3 holes in my arms and 1 on my hand later they successfully got some blood out of me. Who would’ve known that I have the shyest of veins around. It’s been about 10 years (if not more) since I let a nurse stick a needle into me to get blood. Why? I have the biggest fear ever of needles. Sitting here writing this feels fricking good to have broken it. Who knows if I really have broken the fear but i’m just feeling good that it’s over.
I would like to say as a 20 year old young women I did pretty well. But honestly I cried every time the needle was inside me (probably from shock). It’s so strange how our body chooses to react to certain obstacles that we have to face in life. My fear of needles became a pretty active fear at the age of 9 years when we had to get 3 shots at school. Truth be told I passed out at most of them and had to go to the doctors for the last one. It was truly horrible and I remember being 12 and getting my second set of injections and having to be held down. Honestly hate it so much and I wish i wasn’t such a wuss with it and could just be chilled.
I know i’m entirely not alone with this fear and that’s kinda neat bonding with people over our fainting stories and hate of a needle piercing through our skin. Yesterday 14th February was my first attempt at getting my bloods done. Highly unsuccessful due to lack of hydration but really just having naughty veins and problematic circulation. I’m so grateful that I don’t have to go back a third time tomorrow (at that point i’m sure I would faint).
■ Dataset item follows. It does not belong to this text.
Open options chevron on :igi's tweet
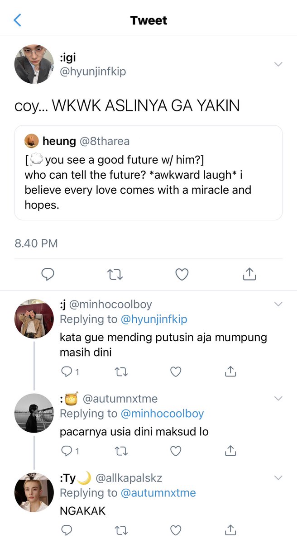click(278, 64)
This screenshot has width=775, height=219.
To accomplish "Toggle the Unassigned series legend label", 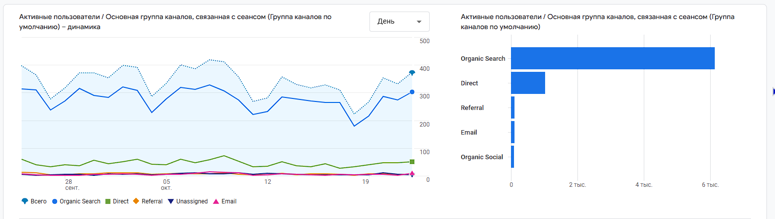I will click(x=192, y=201).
The reality of the situation was I overhyped something that was actually pretty minimal pain. Despite the fact they used the needle that they use on babies (lol) it was relatively low pain. I think my pyschology pain, anxiety and stress around it was so much higher then the physical pain could or would ever be. So I guess looking forward, just go forward with your fears because chances are it’s not gonna be anywhere near as bad!
Another point to make is that blood tests aren’t as bad as tattoos. I don’t know how I sit through the pain of a tattoo with ease but in medical situations I wouldn’t enjoy a needle being near me. I guess because I love the art that tattoos are and the studios aren’t intimidating at all.
Question of the Day is what are your fears & are you going to try face them in 2017?